Coaching information
Club
| Years | Team | Gms | W | D | L | W% |
| 1965–69 | Kaiapoi |  |  |  |  |  |
- Source:

= John Bond (rugby league) =

New Zealand rugby league footballer (1931–2024)

John Edward Bond (10 December 1931 – 10 March 2024) was a New Zealand rugby league footballer and coach. He played for New Zealand at the 1954 World Cup.

==Early life and family==
Bond was born 10 December 1931 in Kaiapoi, the son of Roy Bond, a professional sprinter and rugby league player who represented Canterbury and the South Island. He married Noeline Eunice Jones, and the couple went on to have four children.

==Playing career==
A goal-kicking prop, Bond played in the Canterbury Rugby League competition. His career spanned 22 years starting in his debut in 1947 as a 15-year-old with Papanui. He also represented Canterbury and the South Island during this period.

Bond made his debut for the New Zealand national rugby league team in 1953, kicking a goal in his debut against Australia.
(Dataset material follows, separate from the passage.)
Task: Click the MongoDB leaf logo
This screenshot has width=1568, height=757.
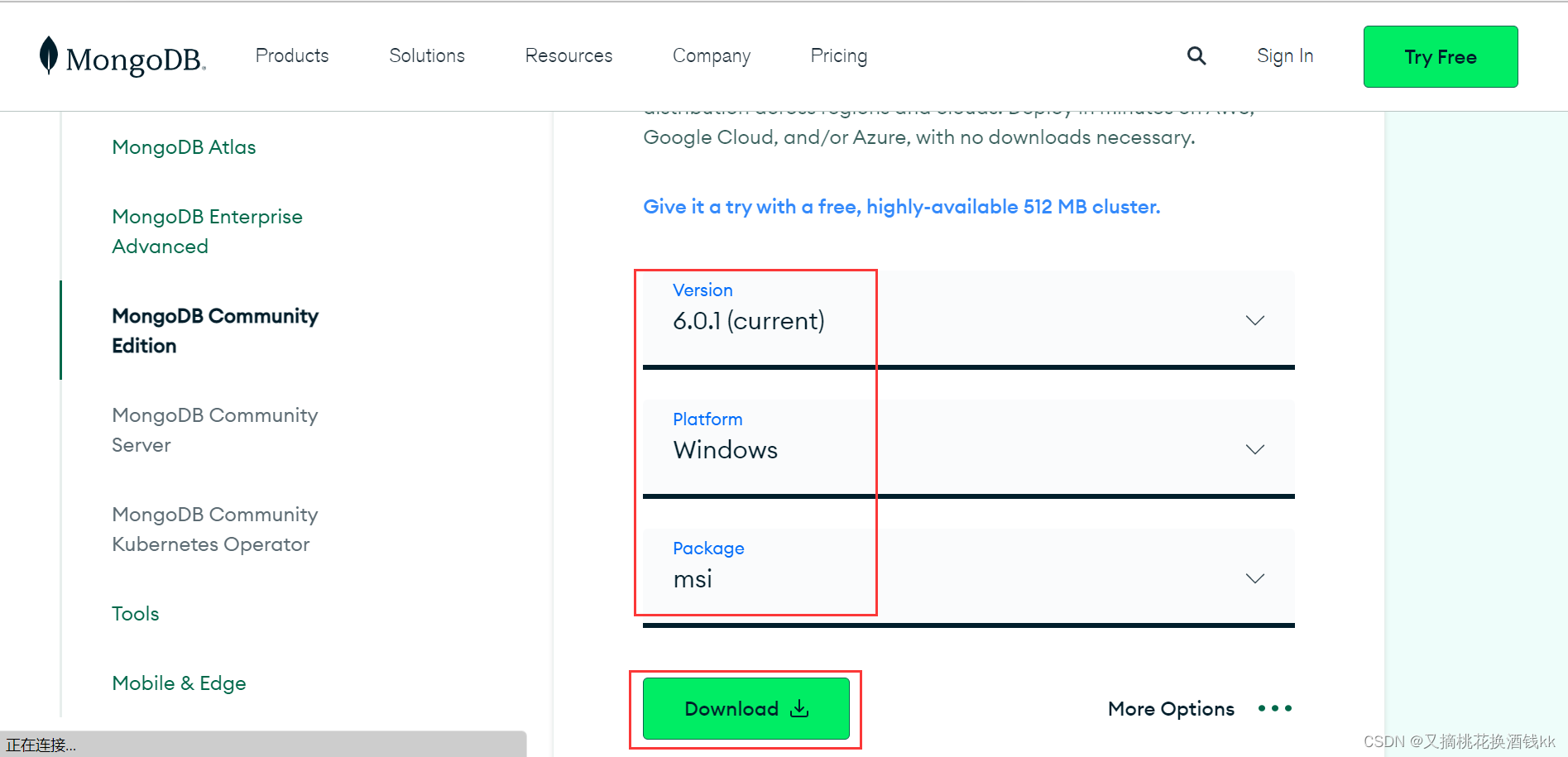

Bond went on to play in twenty two matches for New Zealand, including seven test matches. Bond was part of the New Zealand squad at the inaugural World Cup in 1954. He later toured Britain and France in 1955-56 and Australia in 1956.

Bond retired in 1958 but, after a three-year retirement, he returned with Marist in 1962. In 1965, he took over as the player-coach of Kaiapoi. He retired again in 1969.

==Later life and death==
Bond was predeceased by his wife, Noeline, in 2002. He died in Christchurch on 10 March 2024, at the age of 92.